AIM OF THE TASK |
Exactly as given, write out all the entries again.

(Beginning of EXTRACTED RECORDS)

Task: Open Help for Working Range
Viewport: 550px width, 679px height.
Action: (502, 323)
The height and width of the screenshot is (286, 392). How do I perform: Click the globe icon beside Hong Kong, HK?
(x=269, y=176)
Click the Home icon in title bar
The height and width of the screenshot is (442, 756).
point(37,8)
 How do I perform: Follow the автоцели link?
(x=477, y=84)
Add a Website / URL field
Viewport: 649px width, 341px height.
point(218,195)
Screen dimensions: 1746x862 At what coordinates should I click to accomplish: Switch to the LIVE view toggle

(End of EXTRACTED RECORDS)

EXERCISE RESPONSE |
Task: Open Help for Working Range
Viewport: 550px width, 679px height.
Action: (502, 323)
The height and width of the screenshot is (286, 392). How do I perform: Click the globe icon beside Hong Kong, HK?
(x=269, y=176)
Click the Home icon in title bar
The height and width of the screenshot is (442, 756).
point(37,8)
 How do I perform: Follow the автоцели link?
(x=477, y=84)
Add a Website / URL field
Viewport: 649px width, 341px height.
point(218,195)
Screen dimensions: 1746x862 At what coordinates should I click to accomplish: Switch to the LIVE view toggle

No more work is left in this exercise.